*What is required:*
Write the line that contains "How do I perform: Enable" and each one after it, word for word, ending with the final line of the data.

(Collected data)

=== Section Start ===

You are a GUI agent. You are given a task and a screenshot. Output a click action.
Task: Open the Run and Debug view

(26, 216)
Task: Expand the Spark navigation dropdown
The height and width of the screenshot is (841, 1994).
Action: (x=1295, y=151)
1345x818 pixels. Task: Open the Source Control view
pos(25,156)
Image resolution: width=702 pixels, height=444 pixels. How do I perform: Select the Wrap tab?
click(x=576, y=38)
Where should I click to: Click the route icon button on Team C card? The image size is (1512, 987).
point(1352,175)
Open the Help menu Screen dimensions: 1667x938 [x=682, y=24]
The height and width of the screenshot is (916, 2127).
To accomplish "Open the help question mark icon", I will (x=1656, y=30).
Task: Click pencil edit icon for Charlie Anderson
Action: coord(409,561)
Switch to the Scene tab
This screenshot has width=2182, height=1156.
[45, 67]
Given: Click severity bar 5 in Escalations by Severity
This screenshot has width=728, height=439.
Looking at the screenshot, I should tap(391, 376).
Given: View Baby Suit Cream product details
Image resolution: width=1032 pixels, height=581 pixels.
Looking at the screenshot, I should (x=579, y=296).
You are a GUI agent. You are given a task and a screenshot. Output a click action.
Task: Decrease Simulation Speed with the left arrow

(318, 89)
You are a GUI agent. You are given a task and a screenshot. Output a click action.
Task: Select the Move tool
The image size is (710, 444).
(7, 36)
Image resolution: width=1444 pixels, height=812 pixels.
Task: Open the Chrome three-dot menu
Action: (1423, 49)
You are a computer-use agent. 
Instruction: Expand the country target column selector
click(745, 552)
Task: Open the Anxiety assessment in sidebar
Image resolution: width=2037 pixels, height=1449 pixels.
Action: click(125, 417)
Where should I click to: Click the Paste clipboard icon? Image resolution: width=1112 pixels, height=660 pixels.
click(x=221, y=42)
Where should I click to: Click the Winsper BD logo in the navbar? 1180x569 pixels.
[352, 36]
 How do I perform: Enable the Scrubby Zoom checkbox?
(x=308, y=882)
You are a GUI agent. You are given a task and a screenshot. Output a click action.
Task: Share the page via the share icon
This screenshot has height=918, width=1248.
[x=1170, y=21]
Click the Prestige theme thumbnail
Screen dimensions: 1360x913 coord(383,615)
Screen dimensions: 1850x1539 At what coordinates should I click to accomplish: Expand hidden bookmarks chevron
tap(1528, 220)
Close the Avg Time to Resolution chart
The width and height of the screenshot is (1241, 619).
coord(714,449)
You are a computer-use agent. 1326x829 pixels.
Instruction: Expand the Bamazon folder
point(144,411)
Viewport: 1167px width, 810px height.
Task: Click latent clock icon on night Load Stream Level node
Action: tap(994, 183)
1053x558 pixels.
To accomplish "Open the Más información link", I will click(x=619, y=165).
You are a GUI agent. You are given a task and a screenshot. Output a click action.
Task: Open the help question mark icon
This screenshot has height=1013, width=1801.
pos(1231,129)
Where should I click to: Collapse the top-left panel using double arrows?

=== Section End ===

*Your solution:*
 How do I perform: Enable the Scrubby Zoom checkbox?
(x=308, y=882)
You are a GUI agent. You are given a task and a screenshot. Output a click action.
Task: Share the page via the share icon
This screenshot has height=918, width=1248.
[x=1170, y=21]
Click the Prestige theme thumbnail
Screen dimensions: 1360x913 coord(383,615)
Screen dimensions: 1850x1539 At what coordinates should I click to accomplish: Expand hidden bookmarks chevron
tap(1528, 220)
Close the Avg Time to Resolution chart
The width and height of the screenshot is (1241, 619).
coord(714,449)
You are a computer-use agent. 1326x829 pixels.
Instruction: Expand the Bamazon folder
point(144,411)
Viewport: 1167px width, 810px height.
Task: Click latent clock icon on night Load Stream Level node
Action: tap(994, 183)
1053x558 pixels.
To accomplish "Open the Más información link", I will click(x=619, y=165).
You are a GUI agent. You are given a task and a screenshot. Output a click action.
Task: Open the help question mark icon
This screenshot has height=1013, width=1801.
pos(1231,129)
Where should I click to: Collapse the top-left panel using double arrows?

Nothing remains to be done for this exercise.